Reproduce the records below unchanged, from the line containing "Task: Open the Preferences" through the line containing "Remove the Texture", both lines included.

==============================

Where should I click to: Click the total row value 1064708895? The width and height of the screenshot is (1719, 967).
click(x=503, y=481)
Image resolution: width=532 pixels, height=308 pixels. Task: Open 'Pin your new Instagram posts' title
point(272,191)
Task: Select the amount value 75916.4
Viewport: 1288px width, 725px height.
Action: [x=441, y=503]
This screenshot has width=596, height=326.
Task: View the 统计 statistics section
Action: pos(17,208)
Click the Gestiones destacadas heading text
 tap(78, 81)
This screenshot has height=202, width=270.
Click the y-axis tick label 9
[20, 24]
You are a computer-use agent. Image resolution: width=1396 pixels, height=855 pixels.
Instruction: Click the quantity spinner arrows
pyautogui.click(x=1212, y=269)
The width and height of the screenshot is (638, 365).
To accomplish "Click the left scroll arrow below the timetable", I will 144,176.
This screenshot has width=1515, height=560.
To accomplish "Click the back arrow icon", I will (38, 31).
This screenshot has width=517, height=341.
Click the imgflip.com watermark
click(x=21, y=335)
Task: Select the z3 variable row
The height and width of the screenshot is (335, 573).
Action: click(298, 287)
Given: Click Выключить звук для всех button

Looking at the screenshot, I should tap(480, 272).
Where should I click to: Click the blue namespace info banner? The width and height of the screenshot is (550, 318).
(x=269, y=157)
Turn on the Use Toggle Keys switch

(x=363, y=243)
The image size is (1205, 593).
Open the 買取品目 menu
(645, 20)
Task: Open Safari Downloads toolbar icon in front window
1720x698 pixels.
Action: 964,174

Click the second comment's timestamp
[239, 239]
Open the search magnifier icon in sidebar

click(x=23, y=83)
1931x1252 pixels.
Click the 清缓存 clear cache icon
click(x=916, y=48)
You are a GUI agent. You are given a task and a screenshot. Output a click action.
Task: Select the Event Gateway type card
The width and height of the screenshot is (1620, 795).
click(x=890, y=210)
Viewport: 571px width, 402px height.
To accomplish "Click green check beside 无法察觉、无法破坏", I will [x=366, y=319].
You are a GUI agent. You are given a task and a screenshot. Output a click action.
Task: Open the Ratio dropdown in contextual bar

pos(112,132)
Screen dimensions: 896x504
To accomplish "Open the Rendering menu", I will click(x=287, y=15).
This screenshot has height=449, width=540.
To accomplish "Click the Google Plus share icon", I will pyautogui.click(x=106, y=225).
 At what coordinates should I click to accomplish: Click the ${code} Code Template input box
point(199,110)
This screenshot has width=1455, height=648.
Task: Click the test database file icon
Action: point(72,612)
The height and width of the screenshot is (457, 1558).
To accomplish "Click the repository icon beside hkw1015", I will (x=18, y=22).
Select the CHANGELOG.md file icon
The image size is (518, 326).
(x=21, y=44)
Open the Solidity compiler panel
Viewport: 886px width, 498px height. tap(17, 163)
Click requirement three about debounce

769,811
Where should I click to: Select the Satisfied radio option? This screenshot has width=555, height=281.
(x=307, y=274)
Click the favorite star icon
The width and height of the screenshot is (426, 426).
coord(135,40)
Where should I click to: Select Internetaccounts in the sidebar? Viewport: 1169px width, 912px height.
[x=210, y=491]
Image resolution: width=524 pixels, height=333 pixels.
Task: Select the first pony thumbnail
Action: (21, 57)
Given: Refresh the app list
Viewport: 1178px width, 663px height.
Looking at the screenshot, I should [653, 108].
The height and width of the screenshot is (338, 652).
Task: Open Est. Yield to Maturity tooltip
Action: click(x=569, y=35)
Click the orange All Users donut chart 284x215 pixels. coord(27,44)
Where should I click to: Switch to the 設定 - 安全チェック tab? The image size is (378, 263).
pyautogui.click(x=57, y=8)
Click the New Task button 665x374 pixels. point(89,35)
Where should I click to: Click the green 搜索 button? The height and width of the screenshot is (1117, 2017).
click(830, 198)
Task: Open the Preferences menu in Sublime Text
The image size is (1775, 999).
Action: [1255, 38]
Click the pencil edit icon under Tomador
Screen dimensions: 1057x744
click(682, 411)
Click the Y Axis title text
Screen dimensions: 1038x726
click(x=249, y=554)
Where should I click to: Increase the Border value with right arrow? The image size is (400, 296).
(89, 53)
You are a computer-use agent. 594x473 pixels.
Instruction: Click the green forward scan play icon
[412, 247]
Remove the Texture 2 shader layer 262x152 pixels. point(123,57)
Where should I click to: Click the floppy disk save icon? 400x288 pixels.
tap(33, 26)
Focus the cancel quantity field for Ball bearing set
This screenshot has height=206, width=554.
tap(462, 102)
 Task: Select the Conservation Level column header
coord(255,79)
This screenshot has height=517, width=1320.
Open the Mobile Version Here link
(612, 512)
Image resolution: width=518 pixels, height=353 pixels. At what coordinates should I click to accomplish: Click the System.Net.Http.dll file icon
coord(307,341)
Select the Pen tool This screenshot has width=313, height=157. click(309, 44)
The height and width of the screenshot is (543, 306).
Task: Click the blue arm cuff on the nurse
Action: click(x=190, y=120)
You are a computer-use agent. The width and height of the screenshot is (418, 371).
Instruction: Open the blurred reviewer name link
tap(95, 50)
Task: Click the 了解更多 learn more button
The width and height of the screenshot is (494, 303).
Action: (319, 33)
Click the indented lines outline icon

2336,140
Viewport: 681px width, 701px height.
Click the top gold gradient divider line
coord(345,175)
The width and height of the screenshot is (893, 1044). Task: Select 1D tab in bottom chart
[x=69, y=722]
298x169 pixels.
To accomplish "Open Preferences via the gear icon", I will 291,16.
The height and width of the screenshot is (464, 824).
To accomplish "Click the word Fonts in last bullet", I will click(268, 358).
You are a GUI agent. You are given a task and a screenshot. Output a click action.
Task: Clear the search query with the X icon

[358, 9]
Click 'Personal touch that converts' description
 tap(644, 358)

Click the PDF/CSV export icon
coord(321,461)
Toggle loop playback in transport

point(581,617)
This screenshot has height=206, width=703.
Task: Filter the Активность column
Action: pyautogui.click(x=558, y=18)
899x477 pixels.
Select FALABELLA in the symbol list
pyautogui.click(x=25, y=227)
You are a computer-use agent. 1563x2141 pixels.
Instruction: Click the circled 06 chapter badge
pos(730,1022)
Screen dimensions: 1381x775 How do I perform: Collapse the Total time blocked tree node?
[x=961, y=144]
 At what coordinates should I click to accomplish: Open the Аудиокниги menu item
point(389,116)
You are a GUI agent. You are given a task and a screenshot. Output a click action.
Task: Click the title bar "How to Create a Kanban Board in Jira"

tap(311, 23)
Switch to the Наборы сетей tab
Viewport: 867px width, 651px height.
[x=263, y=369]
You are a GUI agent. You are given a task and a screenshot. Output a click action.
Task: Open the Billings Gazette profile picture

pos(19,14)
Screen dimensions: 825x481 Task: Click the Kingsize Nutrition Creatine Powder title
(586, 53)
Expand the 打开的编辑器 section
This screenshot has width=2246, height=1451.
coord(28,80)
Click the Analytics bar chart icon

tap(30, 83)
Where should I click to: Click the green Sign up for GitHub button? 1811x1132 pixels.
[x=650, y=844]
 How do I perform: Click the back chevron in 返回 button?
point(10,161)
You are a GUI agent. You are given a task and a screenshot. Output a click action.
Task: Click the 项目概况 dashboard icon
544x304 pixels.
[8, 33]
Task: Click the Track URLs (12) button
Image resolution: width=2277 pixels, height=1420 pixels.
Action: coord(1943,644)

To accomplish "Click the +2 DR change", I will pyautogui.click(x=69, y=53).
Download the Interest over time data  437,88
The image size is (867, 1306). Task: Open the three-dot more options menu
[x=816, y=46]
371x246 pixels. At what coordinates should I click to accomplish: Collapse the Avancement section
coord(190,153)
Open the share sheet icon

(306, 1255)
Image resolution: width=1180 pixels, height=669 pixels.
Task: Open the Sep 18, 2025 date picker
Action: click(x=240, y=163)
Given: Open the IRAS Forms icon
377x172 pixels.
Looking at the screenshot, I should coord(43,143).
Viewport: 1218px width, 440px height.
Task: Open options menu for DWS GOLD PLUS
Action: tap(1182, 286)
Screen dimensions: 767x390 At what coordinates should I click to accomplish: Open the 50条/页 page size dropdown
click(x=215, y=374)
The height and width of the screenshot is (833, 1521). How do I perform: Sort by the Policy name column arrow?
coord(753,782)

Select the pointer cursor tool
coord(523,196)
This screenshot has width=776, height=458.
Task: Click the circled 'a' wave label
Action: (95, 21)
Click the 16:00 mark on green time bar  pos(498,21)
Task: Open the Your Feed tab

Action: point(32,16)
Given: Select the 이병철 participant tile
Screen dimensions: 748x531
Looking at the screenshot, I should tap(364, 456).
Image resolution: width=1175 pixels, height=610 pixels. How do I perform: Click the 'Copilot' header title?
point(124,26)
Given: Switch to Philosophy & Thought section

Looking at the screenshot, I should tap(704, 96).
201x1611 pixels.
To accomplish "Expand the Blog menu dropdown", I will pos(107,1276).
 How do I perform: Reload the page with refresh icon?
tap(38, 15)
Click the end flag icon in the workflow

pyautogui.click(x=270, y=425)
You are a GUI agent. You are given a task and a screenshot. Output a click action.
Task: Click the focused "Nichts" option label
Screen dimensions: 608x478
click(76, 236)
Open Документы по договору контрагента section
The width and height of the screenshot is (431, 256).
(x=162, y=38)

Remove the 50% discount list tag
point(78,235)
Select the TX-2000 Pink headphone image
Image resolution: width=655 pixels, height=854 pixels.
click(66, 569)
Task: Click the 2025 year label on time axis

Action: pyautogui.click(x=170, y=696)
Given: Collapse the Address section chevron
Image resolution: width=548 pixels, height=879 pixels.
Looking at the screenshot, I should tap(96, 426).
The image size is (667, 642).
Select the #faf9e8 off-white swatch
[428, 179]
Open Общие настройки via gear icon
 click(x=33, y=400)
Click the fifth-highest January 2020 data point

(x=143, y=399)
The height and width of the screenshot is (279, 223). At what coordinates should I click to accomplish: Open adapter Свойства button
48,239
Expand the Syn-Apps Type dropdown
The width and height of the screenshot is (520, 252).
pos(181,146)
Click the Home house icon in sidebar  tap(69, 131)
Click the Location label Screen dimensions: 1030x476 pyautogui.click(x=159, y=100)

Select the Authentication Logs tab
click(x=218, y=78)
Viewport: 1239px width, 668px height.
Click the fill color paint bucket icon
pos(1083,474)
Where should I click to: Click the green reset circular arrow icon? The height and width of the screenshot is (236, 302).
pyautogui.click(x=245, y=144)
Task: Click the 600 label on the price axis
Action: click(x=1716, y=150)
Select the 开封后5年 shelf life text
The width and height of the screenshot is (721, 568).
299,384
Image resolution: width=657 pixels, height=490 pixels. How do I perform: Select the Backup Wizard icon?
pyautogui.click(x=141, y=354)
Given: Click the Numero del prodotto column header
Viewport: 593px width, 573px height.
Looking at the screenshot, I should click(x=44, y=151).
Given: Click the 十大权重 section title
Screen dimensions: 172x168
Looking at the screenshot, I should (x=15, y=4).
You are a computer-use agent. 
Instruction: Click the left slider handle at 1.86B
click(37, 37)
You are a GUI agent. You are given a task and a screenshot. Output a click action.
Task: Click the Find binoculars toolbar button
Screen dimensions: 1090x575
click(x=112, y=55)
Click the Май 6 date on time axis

==============================

→ **COMPLETED TASK**:
Task: Open the Preferences menu in Sublime Text
The image size is (1775, 999).
Action: [1255, 38]
Click the pencil edit icon under Tomador
Screen dimensions: 1057x744
click(682, 411)
Click the Y Axis title text
Screen dimensions: 1038x726
click(x=249, y=554)
Where should I click to: Increase the Border value with right arrow? The image size is (400, 296).
(89, 53)
You are a computer-use agent. 594x473 pixels.
Instruction: Click the green forward scan play icon
[412, 247]
Remove the Texture 2 shader layer 262x152 pixels. point(123,57)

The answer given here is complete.